Originally Posted by superd
First off,, there are no clearance ramps...
The only clearance is on the BASE CIRCLE of the camshaft.....
Not on the ramps of which there are opening and closing ramps....
And there are MANY more to chose from.
Second...Do you really think a few thou makes the difference between
gasses moving at super or subsonic speeds?????
Absolutely. If the valve is being opened on the low rate clearance ramps, the gap between the valve head and seat is small for too long. The high combustion pressures cause the hot gas to stream out at higher speed until the valve opens a little further, then the flow can slow slightly. Supersonic speeds of hot gas erode seats much faster than subsonic speeds. I did take fluid dynamics years ago, and this is elementary.

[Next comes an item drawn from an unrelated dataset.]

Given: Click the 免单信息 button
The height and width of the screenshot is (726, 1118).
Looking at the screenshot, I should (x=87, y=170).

It was a poor choice of word. It is really small eroded lines that appear like cracks, but are surface only.
Metallurgy on valves is such that they can stand exhaust heat by A LOT...

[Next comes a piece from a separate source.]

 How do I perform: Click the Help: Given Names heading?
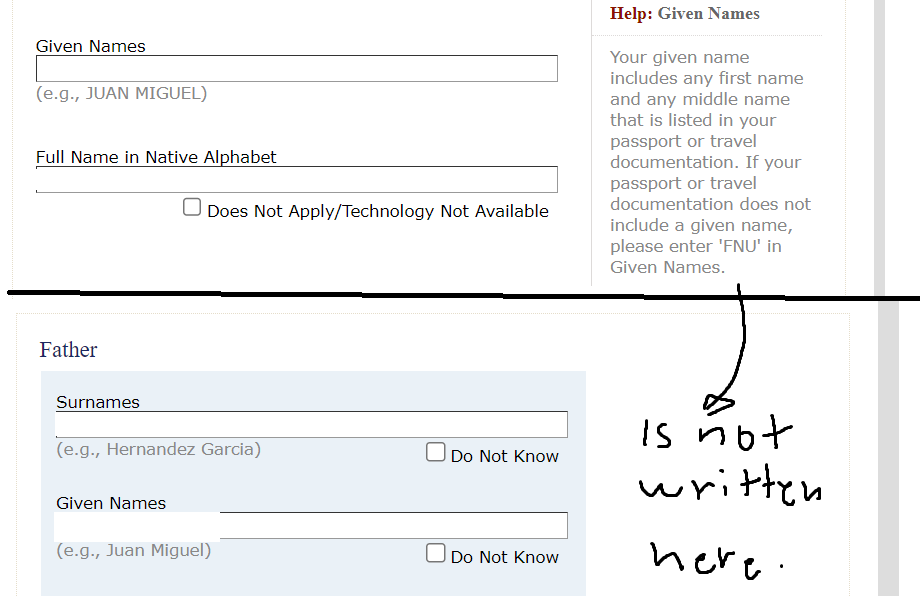(x=685, y=14)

Not just a small amount..... Warranty testing anyone...??
Ever check valves on a HOT engine??? GEEZ,are they different????
Like I said.. manufacturing tolerances and heat....
As I said, manufacturing tolerances have NOTHING to do with valve lash settings. The ADJUSTMENTS made to achieve the proper lash are what makes up for the manufacturing tolerances, NOT the required lash.
Did you know hydraulic lifter systems technically run with no lash or virtually
Well, yes. Doesn't everyone? Cams for hydraulic lifters are ground DIFFERENTLY than for mechanically adjusted lifters. The clearance ramps, which cannot be totally done away with, are made as short as possible for hydraulic lifters.
I have personally run valves on k engines .003 too tight and they stayed that way for 100 k plus miles more than once and guess what no problemo...
And still running....by the way....
If you run them a little tight you will be decreasing the on seat time by an
extremely small amount time wise... emphasis on extremely....
And emphasis on time cause that's what we're talking about...
It is not the total seat time that we are talking about here, it is the time that the valve is barely cracked open. Engine designers try to keep that at absolute minimum, and want the valve to open rapidly as soon as it starts to move. They do NOT want the valve to start opening slowly, as they do if adjusted too tight, and start opening on the clearance ramp, which is a much slower movement than the actual opening ramp.
Not enough to make any difference you could measure....
If they didn't close then you have a problem.. no seat time...
I don't just assemble them but, could MAKE you any part you need for an engine....Yes really...
That means little. I was a Tool Maker for quite a few years also, before I went back to school to become an engineer. I could make parts too when I was a Tool Maker, but that did not mean I understood the engineering behind them. Wanted to though, so I went back to school.
The central idea is I said I have let them go at .003 tight but it's probably
a good idea to take some action..but at .002 I wouldn' sweat it...
I sure hope no one here actually starts letting their valves go tight based on your statements! They are way too easy to just set correctly than take a non calculated chance on needing an expensive valve job way before it's time.
And yeah,the FACT that I've seen this to be true for so long on so many engines.. doesn't mean anything RIGHT???
I spent about 8 years involved with drag racing engines back in the late 1960s. People were purposely adjusting valves tight to gain a little opening time. Slightly increased power, greatly increased incidence of burned valves resulted. The smart ones learned fast, and stopped that practice!
Engineers are good and bad right?? Didn't they design the vega??
Yes, there have been some engineering mistakes made in every engineering field known to man. Some really tragic. Fortunately, they are minute in comparison to the engineering successes. Engineers, and the engineering community learn from the mistakes, and continuious improvements are made because of that learning. If valve lash settings being widened would make any improvement at all, and not at the expense of reduced life/reliability, the automotive engineers involved would likely do so. It would reduce manufacturing costs if the settings could be widened.
By the way, we built some of the die cast dies for the Vega engine block..
And yes it was die-cast...
A little tight and still running...Ran all 5 nevada 1100's w/ valves a little tight and still have the same bikes...Guess I just got lucky ....
Why not adjust them within .0002 if you need to be safe....
When you get back from the bureau of standards recalibrating your feeler
gauges..let everybody know...
I have tried not to make ridiculous statements, I see you don't have that will power.
I'm not saying you're a bad guy.. heck, I don't even know you..
We disagree on this issue...
I have no reason to think you are a "bad guy" either. I just think you have been lulled into complacency by good luck, or perceived results that may not be real if you were to examine the valves and seats on one of these engines that has run tight exhaust valves for an extended period.
Bet we all can't wait for the fire storm after this one... yyyeeeeeooowwww!!
It will not be much of a storm, just a couple smoking embers. The great majority of people will just go on and adjust valves to manufacturer's specs, since there is practically nothing to gain by not doing so, and a reasonable probability of future problems if they don't. Most reasonable people will not take the chance.